I am trying to port the implementation of concrete dropout in keras in https://github.com/yaringal/ConcreteDropout/blob/master/concrete-dropout-keras.ipynb to tensorflow 2. This is mostly straightforward, as tf 2 has most of the keras API built into it. However, the custom losses are being cleared before fitting.
After the model is defined, and before compiling it, I can see that the losses for each concrete dropout layer have been added to the model losses by the line self.layer.add_loss(regularizer)

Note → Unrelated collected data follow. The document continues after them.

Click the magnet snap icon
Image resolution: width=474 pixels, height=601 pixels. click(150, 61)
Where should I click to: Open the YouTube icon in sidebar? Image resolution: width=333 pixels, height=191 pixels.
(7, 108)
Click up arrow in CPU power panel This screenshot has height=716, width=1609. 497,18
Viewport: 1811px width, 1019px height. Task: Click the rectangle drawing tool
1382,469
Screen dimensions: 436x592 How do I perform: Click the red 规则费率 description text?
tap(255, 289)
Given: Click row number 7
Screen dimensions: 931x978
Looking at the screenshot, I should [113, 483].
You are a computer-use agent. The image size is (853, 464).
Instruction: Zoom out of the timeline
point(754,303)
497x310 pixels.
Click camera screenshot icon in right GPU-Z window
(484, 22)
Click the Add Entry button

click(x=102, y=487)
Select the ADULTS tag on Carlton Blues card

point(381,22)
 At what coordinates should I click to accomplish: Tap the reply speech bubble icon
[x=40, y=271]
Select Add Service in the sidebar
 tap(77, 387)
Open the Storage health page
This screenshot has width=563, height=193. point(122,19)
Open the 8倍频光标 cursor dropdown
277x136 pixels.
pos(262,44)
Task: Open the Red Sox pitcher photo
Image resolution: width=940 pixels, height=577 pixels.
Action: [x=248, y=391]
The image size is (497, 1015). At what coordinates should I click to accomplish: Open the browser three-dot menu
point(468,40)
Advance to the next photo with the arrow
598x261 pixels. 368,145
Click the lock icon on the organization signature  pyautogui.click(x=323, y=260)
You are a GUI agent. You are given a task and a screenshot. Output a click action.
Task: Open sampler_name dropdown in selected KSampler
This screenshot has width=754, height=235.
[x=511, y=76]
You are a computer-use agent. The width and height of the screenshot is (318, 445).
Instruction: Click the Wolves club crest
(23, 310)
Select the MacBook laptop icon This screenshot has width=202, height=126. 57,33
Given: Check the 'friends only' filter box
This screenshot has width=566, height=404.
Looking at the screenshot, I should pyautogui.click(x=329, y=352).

run when the layers are built:
>>> print(model.losses)
[<tf.Tensor: id=64, shape=(), dtype=float32, numpy=-8.4521576e-05>, <tf.Tensor: id=168, shape=(), dtype=float32, numpy=-0.000650166>, <tf.Tensor: id=272, shape=(), dtype=float32, numpy=-0.000650166>, <tf.Tensor: id=376, shape=(), dtype=float32, numpy=-0.000650166>, <tf.Tensor: id=479, shape=(), dtype=float32, numpy=-0.000650166>]
After the compilation, however, model.losses
becomes an empty list, and the assertion assert len(model.losses) == 5
fails. If I choose to ignore the assertion, the fact that the layer losses are being neglected shows up in the warning WARNING:tensorflow:Gradients do not exist for variables ['concrete_dropout/p_logit:0', 'concrete_dropout_1/p_logit:0', 'concrete_dropout_2/p_logit:0', 'concrete_dropout_3/p_logit:0', 'concrete_dropout_4/p_logit:0'] when minimizing the loss.
when training the model.
After digging into the compilation code in https://github.com/tensorflow/tensorflow/blob/r2.0/tensorflow/python/keras/engine/training.py#L184 I believe the problematic lines are
# Clear any `_eager_losses` that was added.
self._clear_losses()
Why is this being done at model compilation? And how can I add a loss per layer in tensorflow 2, if this is not the way to do it?
Since that custom loss is not dependent on the model's inputs, you should add it using a zero-argument callable like this:
self.layer.add_loss(lambda: regularizer)